(Excerpt from a dataset)
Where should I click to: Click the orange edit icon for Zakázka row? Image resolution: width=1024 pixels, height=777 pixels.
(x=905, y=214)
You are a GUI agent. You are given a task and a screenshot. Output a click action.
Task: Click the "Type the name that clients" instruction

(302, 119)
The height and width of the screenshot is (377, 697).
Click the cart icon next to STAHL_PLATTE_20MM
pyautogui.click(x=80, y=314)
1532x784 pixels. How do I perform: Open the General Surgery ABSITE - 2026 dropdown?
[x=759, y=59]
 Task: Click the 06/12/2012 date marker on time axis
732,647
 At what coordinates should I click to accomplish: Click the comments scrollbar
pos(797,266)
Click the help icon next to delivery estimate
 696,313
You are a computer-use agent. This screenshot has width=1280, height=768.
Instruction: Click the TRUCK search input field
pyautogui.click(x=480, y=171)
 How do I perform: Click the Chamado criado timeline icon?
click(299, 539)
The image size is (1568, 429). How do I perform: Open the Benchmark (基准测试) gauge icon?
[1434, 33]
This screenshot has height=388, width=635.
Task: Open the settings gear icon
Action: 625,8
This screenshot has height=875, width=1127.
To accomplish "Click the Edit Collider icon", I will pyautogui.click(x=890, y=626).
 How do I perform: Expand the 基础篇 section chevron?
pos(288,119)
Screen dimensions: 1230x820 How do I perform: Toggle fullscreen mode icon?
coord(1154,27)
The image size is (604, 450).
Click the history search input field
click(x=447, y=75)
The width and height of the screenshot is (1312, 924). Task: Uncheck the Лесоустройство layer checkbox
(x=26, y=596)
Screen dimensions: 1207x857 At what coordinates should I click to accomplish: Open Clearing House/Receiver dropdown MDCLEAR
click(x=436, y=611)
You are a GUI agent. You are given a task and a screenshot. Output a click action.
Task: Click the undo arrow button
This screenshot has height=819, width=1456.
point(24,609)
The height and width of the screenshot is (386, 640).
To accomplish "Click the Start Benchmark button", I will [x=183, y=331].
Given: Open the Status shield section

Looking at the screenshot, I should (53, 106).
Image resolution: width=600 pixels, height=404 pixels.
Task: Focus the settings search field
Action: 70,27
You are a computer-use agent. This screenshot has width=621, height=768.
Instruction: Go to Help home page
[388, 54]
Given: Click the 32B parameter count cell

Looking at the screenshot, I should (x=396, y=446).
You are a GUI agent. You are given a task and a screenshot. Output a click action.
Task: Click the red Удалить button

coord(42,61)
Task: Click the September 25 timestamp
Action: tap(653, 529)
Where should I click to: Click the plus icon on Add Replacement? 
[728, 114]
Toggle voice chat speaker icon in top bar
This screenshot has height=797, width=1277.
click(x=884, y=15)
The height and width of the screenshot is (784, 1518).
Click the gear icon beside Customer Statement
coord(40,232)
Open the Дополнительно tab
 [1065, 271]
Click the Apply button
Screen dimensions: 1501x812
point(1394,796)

→ DIRECTIONS
Reproduce all of the data above, substituting "menu" for every occurrence of "dropdown" and leaving everything else unchanged.

→ OUTPUT
Where should I click to: Click the orange edit icon for Zakázka row? Image resolution: width=1024 pixels, height=777 pixels.
(x=905, y=214)
You are a GUI agent. You are given a task and a screenshot. Output a click action.
Task: Click the "Type the name that clients" instruction

(302, 119)
The height and width of the screenshot is (377, 697).
Click the cart icon next to STAHL_PLATTE_20MM
pyautogui.click(x=80, y=314)
1532x784 pixels. How do I perform: Open the General Surgery ABSITE - 2026 menu?
[x=759, y=59]
 Task: Click the 06/12/2012 date marker on time axis
732,647
 At what coordinates should I click to accomplish: Click the comments scrollbar
pos(797,266)
Click the help icon next to delivery estimate
 696,313
You are a computer-use agent. This screenshot has width=1280, height=768.
Instruction: Click the TRUCK search input field
pyautogui.click(x=480, y=171)
 How do I perform: Click the Chamado criado timeline icon?
click(299, 539)
The image size is (1568, 429). How do I perform: Open the Benchmark (基准测试) gauge icon?
[1434, 33]
This screenshot has height=388, width=635.
Task: Open the settings gear icon
Action: 625,8
This screenshot has height=875, width=1127.
To accomplish "Click the Edit Collider icon", I will pyautogui.click(x=890, y=626).
 How do I perform: Expand the 基础篇 section chevron?
pos(288,119)
Screen dimensions: 1230x820 How do I perform: Toggle fullscreen mode icon?
coord(1154,27)
The image size is (604, 450).
Click the history search input field
click(x=447, y=75)
The width and height of the screenshot is (1312, 924). Task: Uncheck the Лесоустройство layer checkbox
(x=26, y=596)
Screen dimensions: 1207x857 At what coordinates should I click to accomplish: Open Clearing House/Receiver menu MDCLEAR
click(x=436, y=611)
You are a GUI agent. You are given a task and a screenshot. Output a click action.
Task: Click the undo arrow button
This screenshot has height=819, width=1456.
point(24,609)
The height and width of the screenshot is (386, 640).
To accomplish "Click the Start Benchmark button", I will [x=183, y=331].
Given: Open the Status shield section

Looking at the screenshot, I should (53, 106).
Image resolution: width=600 pixels, height=404 pixels.
Task: Focus the settings search field
Action: 70,27
You are a computer-use agent. This screenshot has width=621, height=768.
Instruction: Go to Help home page
[388, 54]
Given: Click the 32B parameter count cell

Looking at the screenshot, I should (x=396, y=446).
You are a GUI agent. You are given a task and a screenshot. Output a click action.
Task: Click the red Удалить button

coord(42,61)
Task: Click the September 25 timestamp
Action: tap(653, 529)
Where should I click to: Click the plus icon on Add Replacement? 
[728, 114]
Toggle voice chat speaker icon in top bar
This screenshot has height=797, width=1277.
click(x=884, y=15)
The height and width of the screenshot is (784, 1518).
Click the gear icon beside Customer Statement
coord(40,232)
Open the Дополнительно tab
 [1065, 271]
Click the Apply button
Screen dimensions: 1501x812
point(1394,796)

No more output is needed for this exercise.